Les premiers aménagements du Doubs se sont limités, jusqu’au début du XIXème siècle, à la création des petits canaux de dérivation qui alimentaient les nombreuses scieries et les innombrables moulins. Il y a eu un premier projet, en 1860, de faire un canal le long du lac de Saint-Point pour régulariser le débit de la rivière. Puis sont apparus des projets d’alimentation de la ville de Pontarlier à partir du lac Saint-Point. À Villers-le-Lac, on a pensé, au début du XXème siècle, remonter le niveau des bassins du Doubs de 5 mètres, recréant le paléo-lac de Morteau-Les Brenets comme il y a 15 000 ans. Pour utiliser cette réserve d’eau de manière industrielle. Dans le même temps, on voulait remonter le niveau des lacs de Saint-Point et de Remoray de 15 mètres, la création de la ligne de chemin de fer Frasne-Vallorbe a ramené les promoteurs au réalisme.”
L’Eau convoitée évoque toute l’histoire de la rivière dont on a voulu valoriser le dénivelé, de sa source à Mouthe jusqu’à Goumois. “Le cours supérieur du Doubs est un tout que l’on ne peut pas découper en tranches, il faut voir le sujet sur la totalité du parcours de la rivière. En 1955-1956, encore, et ceci après la construction du barrage du Châtelot, une étude suisse a estimé qu’on n’utilisait pas suffisamment l’énergie hydraulique et qu’il fallait équiper le Saut du Doubs pour faire tourner les turbines”, poursuit Jean-Marie Robbe.
“Les ingénieurs suisses, ceux des Ponts-et-Chaussées et du service hydraulique du Département du Doubs, les sociétés d’exploitation de l’électricité voulaient, dès le début de la révolution industrielle, exploiter toujours davantage l’eau du Doubs. La plupart des projets étaient utopiques, irréalistes, et ils sont tombés à l’eau, souvent par décision des autorités, parfois sous la pression des habitants. Les guerres de 1914 et de 1939 ont freiné l’enthousiasme des rêveurs, les préoccupations étaient ailleurs, et pas seulement dans le domaine financier.”
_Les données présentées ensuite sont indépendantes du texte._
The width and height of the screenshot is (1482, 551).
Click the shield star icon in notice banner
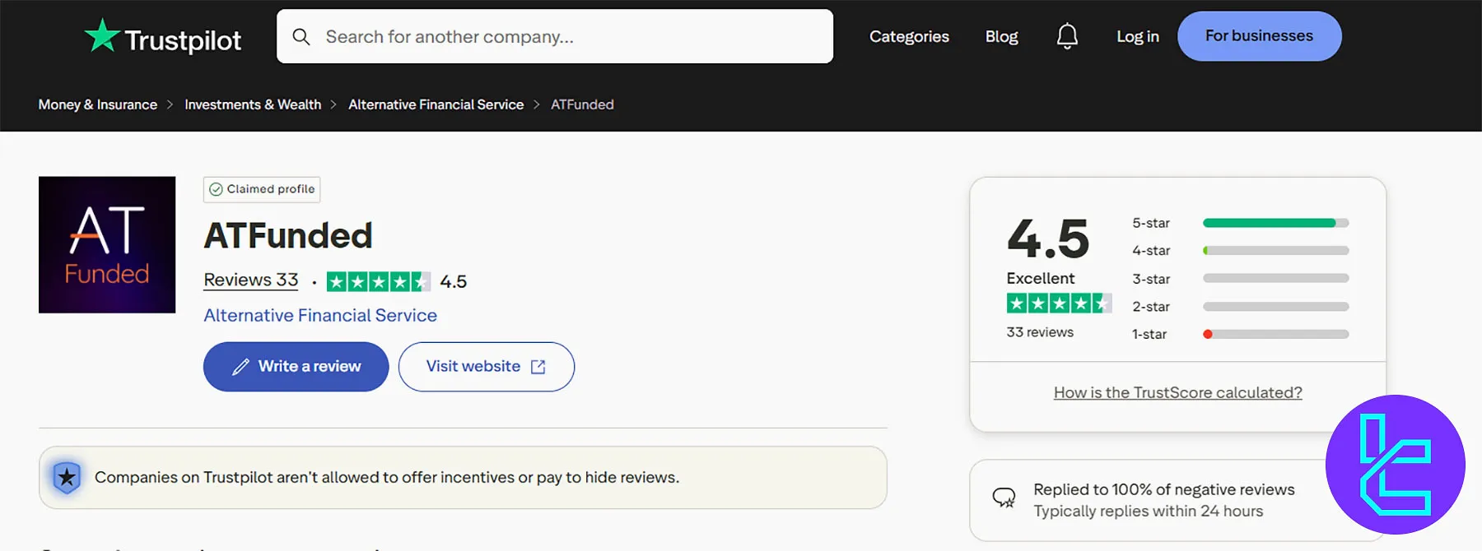pyautogui.click(x=67, y=477)
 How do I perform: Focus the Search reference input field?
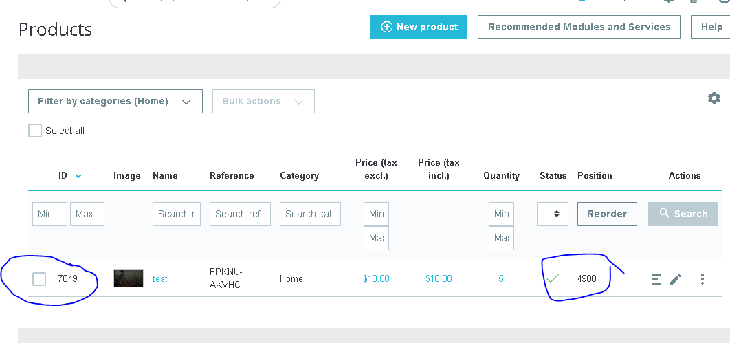click(x=240, y=214)
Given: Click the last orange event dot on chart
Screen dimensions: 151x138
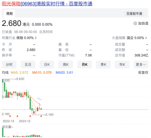Looking at the screenshot, I should [41, 116].

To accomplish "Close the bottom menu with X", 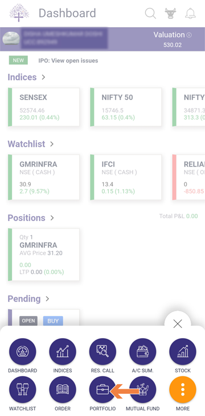I will 178,324.

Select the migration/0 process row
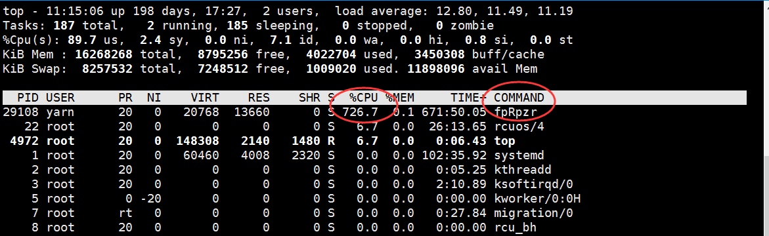(375, 213)
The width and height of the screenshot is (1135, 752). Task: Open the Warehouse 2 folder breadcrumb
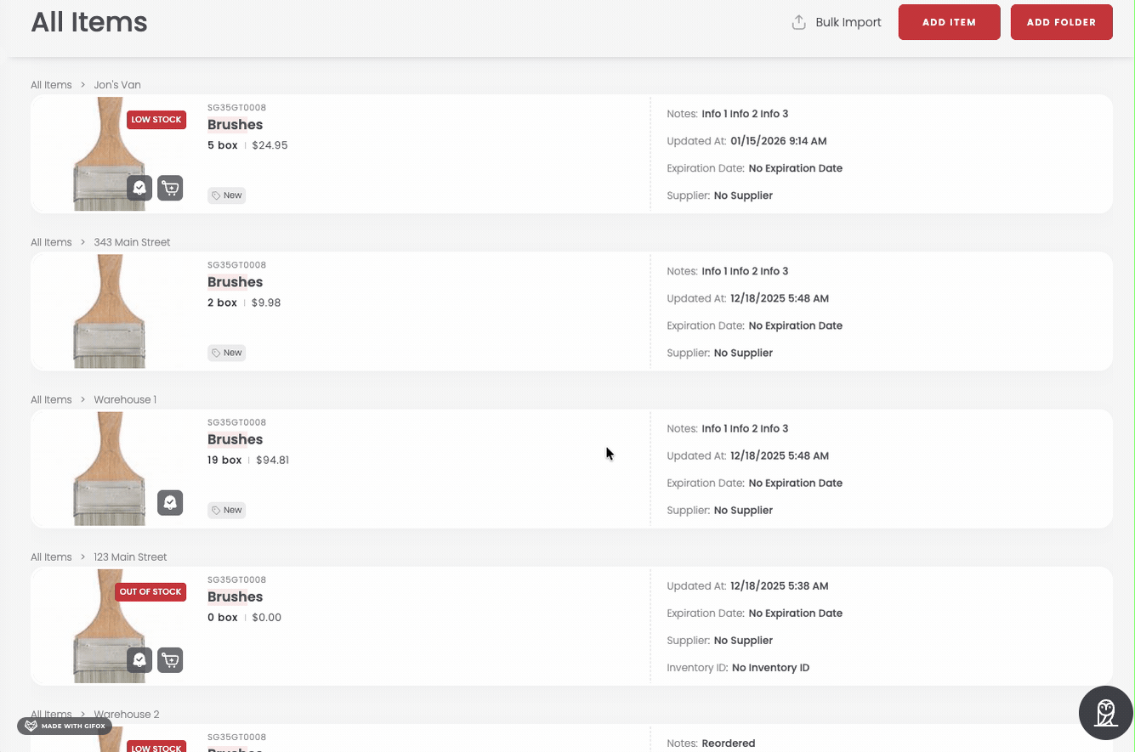tap(126, 715)
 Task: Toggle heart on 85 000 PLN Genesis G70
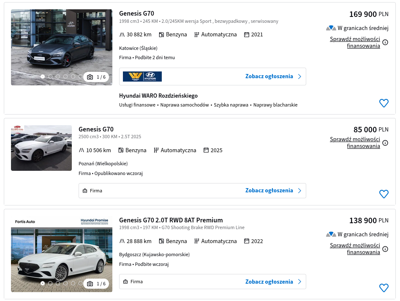point(384,194)
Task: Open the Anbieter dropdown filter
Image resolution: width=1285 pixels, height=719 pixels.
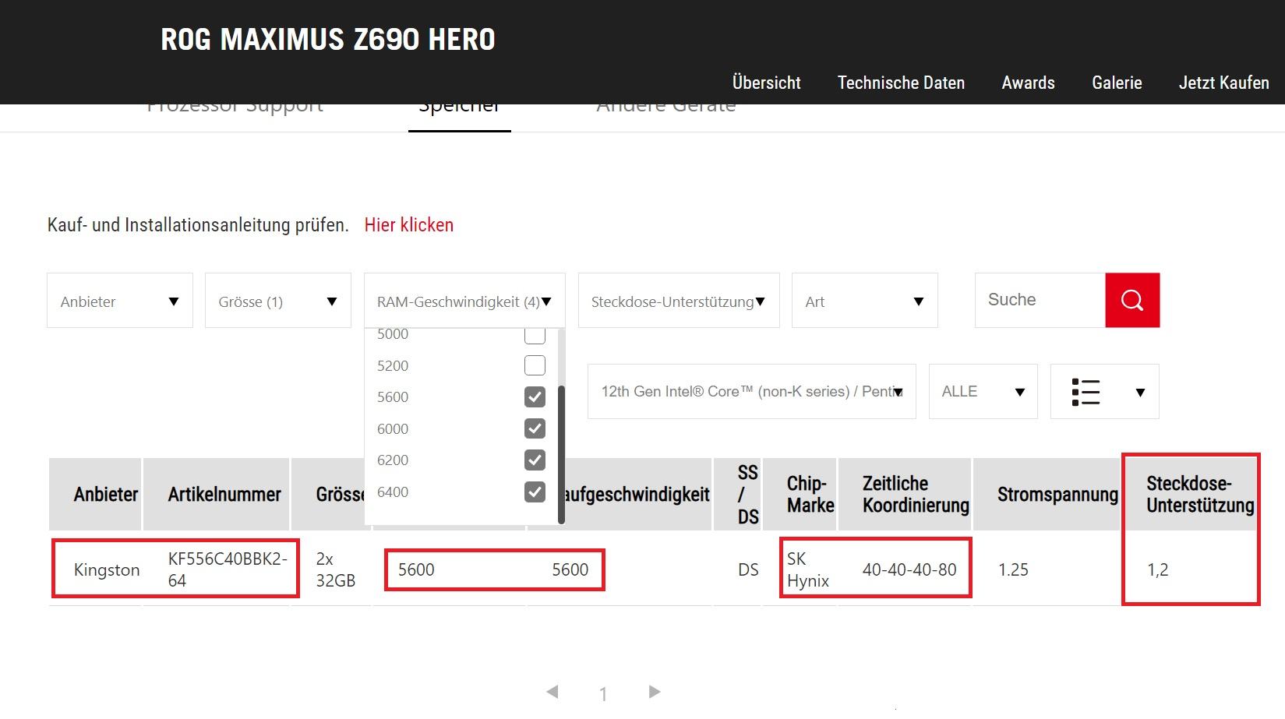Action: coord(120,301)
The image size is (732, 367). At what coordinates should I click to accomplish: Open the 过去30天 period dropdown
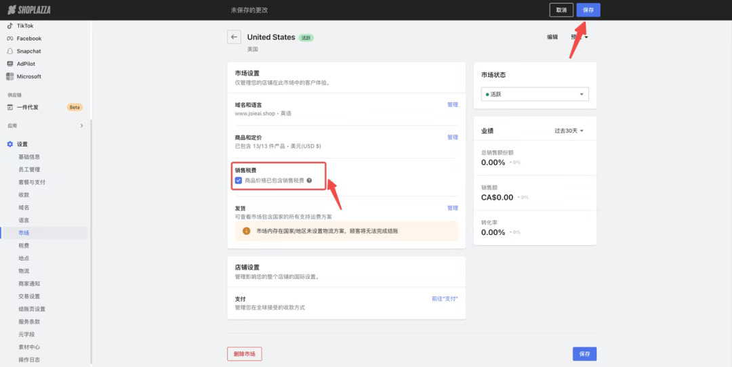coord(569,131)
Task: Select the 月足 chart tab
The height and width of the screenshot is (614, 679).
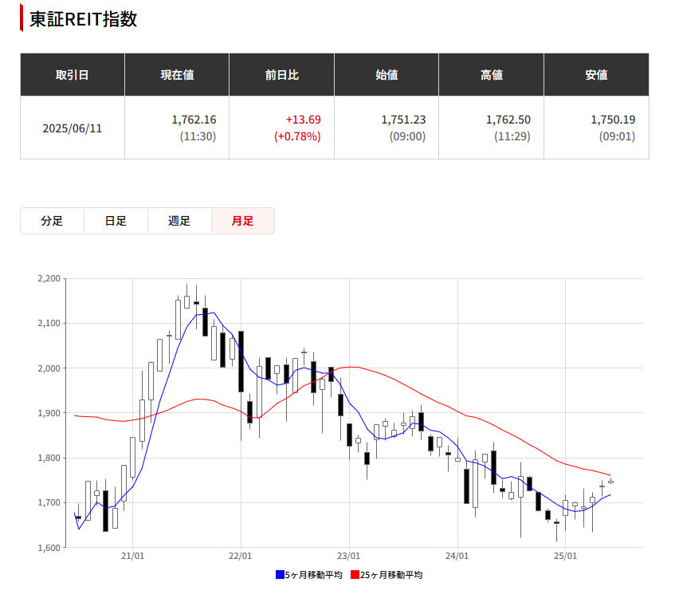Action: coord(243,221)
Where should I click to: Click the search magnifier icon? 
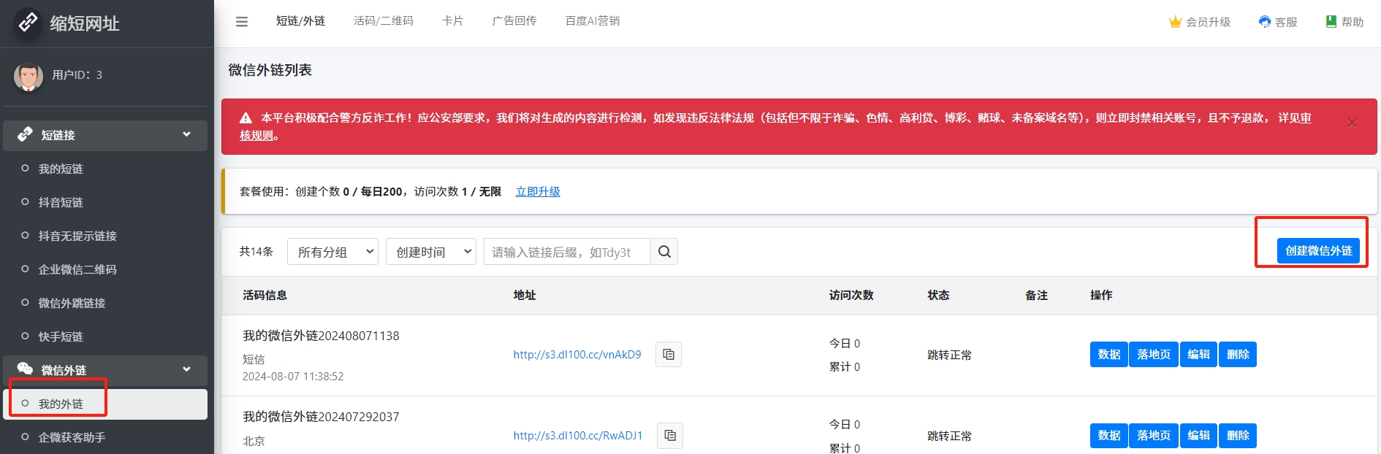click(664, 252)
Aujourd’hui, l’eau est convoitée principalement pour des raisons touristiques. “Les Bassins du Doubs ne sont presque plus navigables en été”, regrette Jean-Marie Robbe. “Et l’on ignore comment remédier à cette situation. On est proche de la quadrature du cercle et il est important de ne pas faire n’importe quoi, la réflexion est lancée mais, quoi qu’on fasse, la nature sera toujours la plus forte, et heureusement !”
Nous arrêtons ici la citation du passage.